Lubie américaine, tropisme minoritaire et néoconservatisme
Dans le numéro 4, c’est un sujet bien réchauffé qui fait la une : Donald Trump. Plus président depuis un an il hanterait encore les nuits de certains rédacteurs du journal. Le numéro évoque la menace de la mouvance « Qanon » de venir « pourrir » la présidentielle française… En d’autre lieu on pourrait presque assimiler cela à une forme aigue de complotisme.
L’intérêt pour le grand méchant Trump est doublé d’un rejet de principe de Vladimir Poutine, évoqué dans le n°1, un étonnant intérêt pour les Yézidis dans le n°6 et plus généralement un positionnement très néoconservateur. Voulant intégrer l’Ukraine dans l’Otan (merci pour elle), le journal marche dans les pas de Bernard Henri Lévy concernant sa ligne internationale…
Nous ne prenons aucun risque en vous affirmant qu’un numéro prochain fera la part belle à une critique bien peu nuancée de la Chine !
Un zest d’islam
Journal de laïcards nouvelle génération, Franc-tireur s’est autorisé deux unes sur les islamistes. La première dans le deuxième numéro sur le financement d’associations proches des Frères musulmans par Bruxelles et une autre sur le « séparatisme à l’école ». Celle-ci dans le n°5 est particulièrement délicieuse puisque la une combine le « séparatisme islamique » avec un encart (non-ironique) : « immigration, une chance pour l’innovation ».
En campagne pour Macron !
À ces sujets donnant une vive impression de sous Charlie de centre gauche s’ajoute un numéro qui n’a pas dû faire recette : le dernier de l’année portant sur « 5 penseurs pour 2022 ». Enfin, le mois de janvier a consacré une entrée en campagne avec un n°9 portant sur « La fracture identitaire », une sur laquelle sont mis dos à dos Marine Le Pen et Éric Zemmour d’un côté et Jean-Luc Mélenchon et ce qui s’apparente à un islamiste de l’autre. La ficelle est grosse et renvoie à une idée majeure du titre : le salut par le centre ! Dans le numéro 10, l’actualité permet aussi de faire dans le registre électoral de type « antifasciste ». Derrière le titre « Antivax, ça suffit », le journal propose en réalité une critique assez obsessionnelle du sujet pointant du doigt pêle-mêle les « fachos », les « faux écolos », les « intégristes religieux », les « médecins déclassés ». Alain Soral et les « verts-bruns » y ont une bonne place, le polémiste faisant coup double puisqu’il avait déjà eu une « une » rien que pour lui (n°8).

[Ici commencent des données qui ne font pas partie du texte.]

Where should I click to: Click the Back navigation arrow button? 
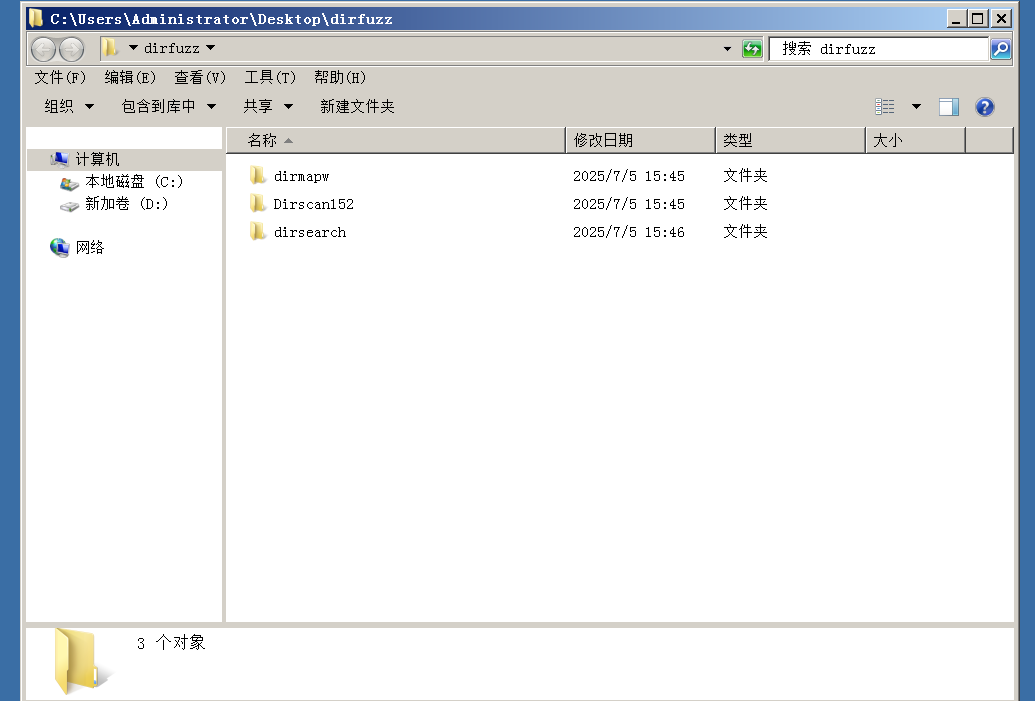click(43, 49)
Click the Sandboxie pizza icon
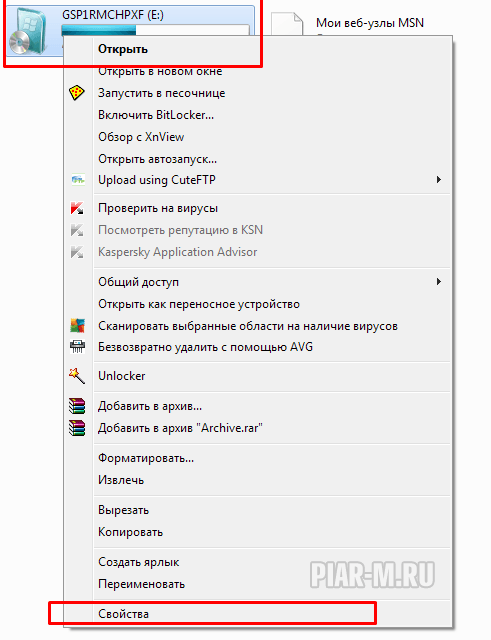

La première dizaine de Franc-tireur est assez décevante. En effet, si l’on peut trouver un intérêt au moins humoristique dans les « unes » de Charlie, des jeux de mots bien vus chez Libé (mais aussi des articles) et des informations parfois précieuses chez Médiapart, on trouve essentiellement dans cette revue d’éditorialistes (Barbier, Fourest, Enthoven) de l’opinion qui frise avec la morale… Un catéchisme dispensé par une poignée d’anticléricaux macronistes…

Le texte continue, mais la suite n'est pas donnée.